BEGIN DATA IN THIS EXERCISE

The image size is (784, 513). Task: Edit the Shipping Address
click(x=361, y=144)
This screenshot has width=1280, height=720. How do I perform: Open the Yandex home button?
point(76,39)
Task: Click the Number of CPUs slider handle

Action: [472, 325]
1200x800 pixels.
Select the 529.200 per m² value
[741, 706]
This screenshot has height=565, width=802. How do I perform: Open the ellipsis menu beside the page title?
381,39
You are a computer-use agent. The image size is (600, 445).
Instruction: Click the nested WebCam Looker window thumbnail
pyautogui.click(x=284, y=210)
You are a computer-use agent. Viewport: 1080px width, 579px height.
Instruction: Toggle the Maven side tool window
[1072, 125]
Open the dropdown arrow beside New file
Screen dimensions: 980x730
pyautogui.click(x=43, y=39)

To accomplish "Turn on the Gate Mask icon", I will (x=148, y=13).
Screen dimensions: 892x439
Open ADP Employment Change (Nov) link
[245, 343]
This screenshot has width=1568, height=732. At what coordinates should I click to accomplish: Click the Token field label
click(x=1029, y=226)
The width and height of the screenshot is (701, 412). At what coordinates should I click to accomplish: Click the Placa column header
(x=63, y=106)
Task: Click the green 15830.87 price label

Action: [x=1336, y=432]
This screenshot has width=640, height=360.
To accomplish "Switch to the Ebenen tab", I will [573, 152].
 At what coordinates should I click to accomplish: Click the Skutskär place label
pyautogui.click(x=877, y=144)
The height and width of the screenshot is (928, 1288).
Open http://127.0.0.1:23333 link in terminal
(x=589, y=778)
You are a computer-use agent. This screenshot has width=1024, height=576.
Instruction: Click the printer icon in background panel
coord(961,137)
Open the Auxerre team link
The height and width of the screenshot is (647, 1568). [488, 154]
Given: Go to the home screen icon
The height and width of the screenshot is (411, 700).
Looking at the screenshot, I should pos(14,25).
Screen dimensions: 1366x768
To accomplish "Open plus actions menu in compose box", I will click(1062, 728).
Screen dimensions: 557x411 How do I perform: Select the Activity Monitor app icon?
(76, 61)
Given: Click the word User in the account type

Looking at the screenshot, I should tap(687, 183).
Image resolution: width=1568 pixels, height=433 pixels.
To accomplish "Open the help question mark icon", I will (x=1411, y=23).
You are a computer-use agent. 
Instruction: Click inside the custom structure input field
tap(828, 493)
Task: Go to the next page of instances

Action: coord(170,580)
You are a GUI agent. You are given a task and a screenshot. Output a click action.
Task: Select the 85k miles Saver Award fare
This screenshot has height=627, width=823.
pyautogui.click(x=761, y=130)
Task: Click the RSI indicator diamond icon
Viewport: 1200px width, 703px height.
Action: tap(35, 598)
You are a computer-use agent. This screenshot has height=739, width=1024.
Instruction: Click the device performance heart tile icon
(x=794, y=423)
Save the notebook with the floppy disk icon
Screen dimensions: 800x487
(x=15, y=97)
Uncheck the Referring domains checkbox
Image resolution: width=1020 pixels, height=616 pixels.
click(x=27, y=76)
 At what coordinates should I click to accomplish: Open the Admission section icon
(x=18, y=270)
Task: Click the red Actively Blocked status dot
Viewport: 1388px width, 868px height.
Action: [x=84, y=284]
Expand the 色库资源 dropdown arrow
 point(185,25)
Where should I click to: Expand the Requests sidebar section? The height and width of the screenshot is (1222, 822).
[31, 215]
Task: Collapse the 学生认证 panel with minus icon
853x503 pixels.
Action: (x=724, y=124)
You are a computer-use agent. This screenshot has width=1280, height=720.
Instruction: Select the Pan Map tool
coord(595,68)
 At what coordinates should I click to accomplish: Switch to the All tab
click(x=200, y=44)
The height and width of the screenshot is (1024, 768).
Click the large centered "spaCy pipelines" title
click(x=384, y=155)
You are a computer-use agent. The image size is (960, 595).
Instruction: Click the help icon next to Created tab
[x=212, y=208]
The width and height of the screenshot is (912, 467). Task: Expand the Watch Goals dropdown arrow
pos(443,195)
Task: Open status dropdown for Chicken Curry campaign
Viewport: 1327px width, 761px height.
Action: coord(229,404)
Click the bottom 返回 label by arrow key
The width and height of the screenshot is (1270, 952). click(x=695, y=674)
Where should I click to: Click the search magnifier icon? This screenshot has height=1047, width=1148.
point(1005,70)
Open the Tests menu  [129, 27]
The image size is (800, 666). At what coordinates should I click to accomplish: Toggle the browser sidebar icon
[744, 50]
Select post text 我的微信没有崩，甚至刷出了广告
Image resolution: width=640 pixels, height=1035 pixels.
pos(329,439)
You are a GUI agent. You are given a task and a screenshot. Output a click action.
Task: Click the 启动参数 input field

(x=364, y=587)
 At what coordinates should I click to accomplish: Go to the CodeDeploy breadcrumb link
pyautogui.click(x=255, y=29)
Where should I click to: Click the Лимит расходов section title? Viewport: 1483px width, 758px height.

END DATA IN THIS EXERCISE

Copy out, from the material above, each line in which the string "with" is found.

Save the notebook with the floppy disk icon
Task: Collapse the 学生认证 panel with minus icon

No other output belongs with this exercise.